> Your goal
Edit everything from "Given: Open Home from the left sidebar" down to the end of the rows, putting "side panel" in place of "left sidebar" and leaving the rest as it is. Omit the pictures from your answer.

> Given data
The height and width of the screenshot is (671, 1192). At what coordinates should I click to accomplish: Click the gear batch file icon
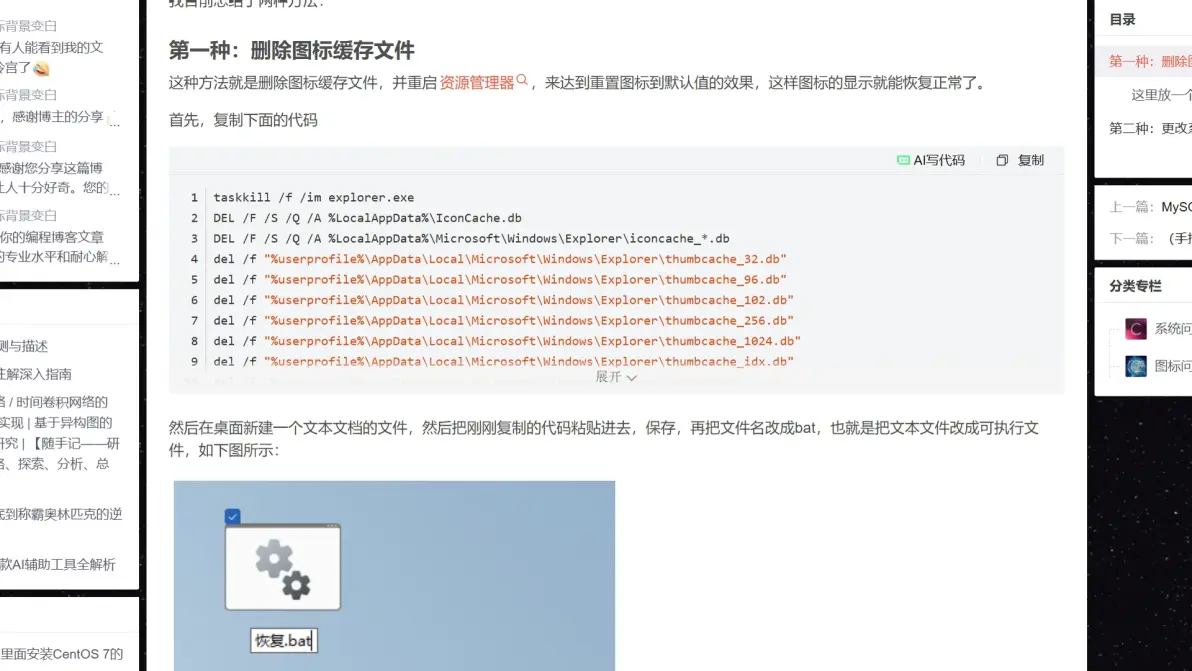pyautogui.click(x=283, y=567)
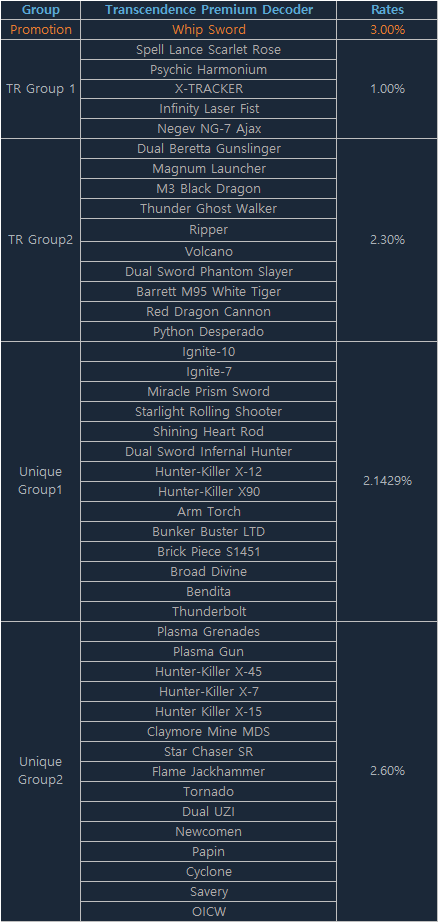Viewport: 438px width, 922px height.
Task: Select the OICW row
Action: pyautogui.click(x=209, y=911)
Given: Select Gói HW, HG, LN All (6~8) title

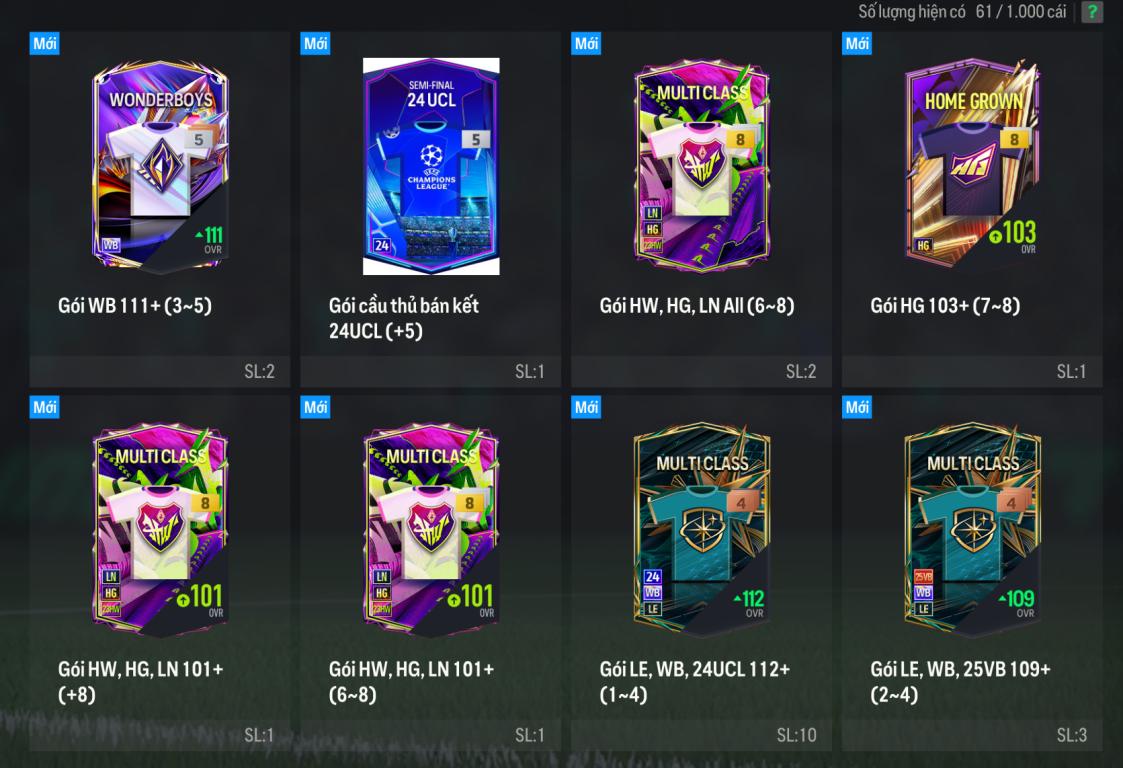Looking at the screenshot, I should point(697,306).
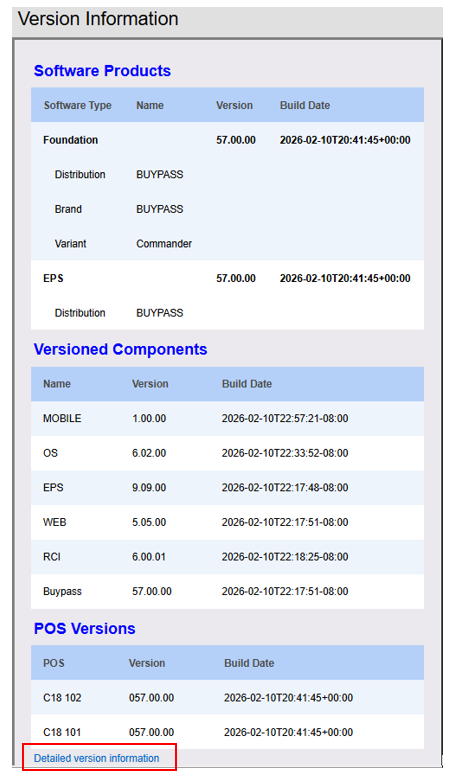Click the Software Products heading
This screenshot has height=781, width=450.
(x=102, y=71)
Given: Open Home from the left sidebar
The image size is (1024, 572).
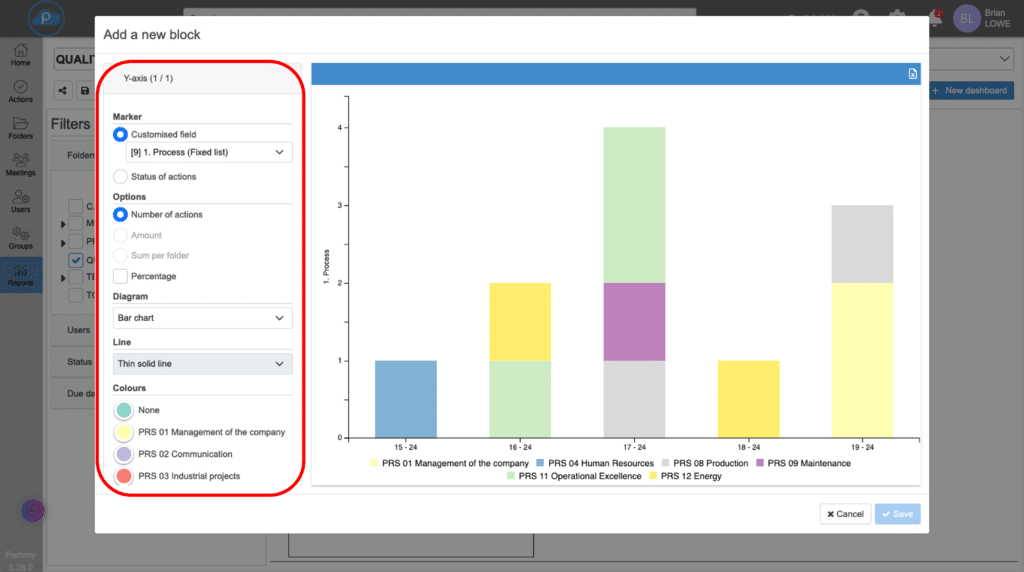Looking at the screenshot, I should tap(20, 55).
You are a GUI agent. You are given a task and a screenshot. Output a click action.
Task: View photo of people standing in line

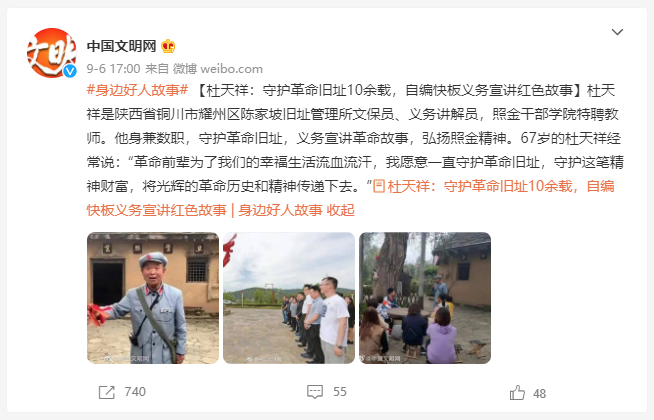[289, 298]
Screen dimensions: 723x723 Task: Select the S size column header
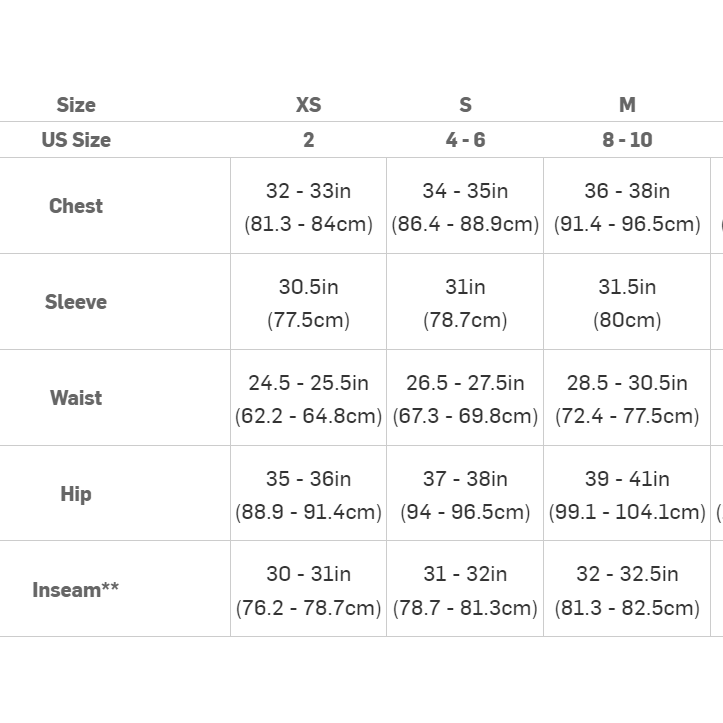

> The response
Given: Open Home from the side panel
The image size is (1024, 572).
Looking at the screenshot, I should tap(20, 55).
You are a GUI agent. You are given a task and a screenshot. Output a click action.
Task: View photo of people standing in line

[289, 298]
Screen dimensions: 723x723 Task: Select the S size column header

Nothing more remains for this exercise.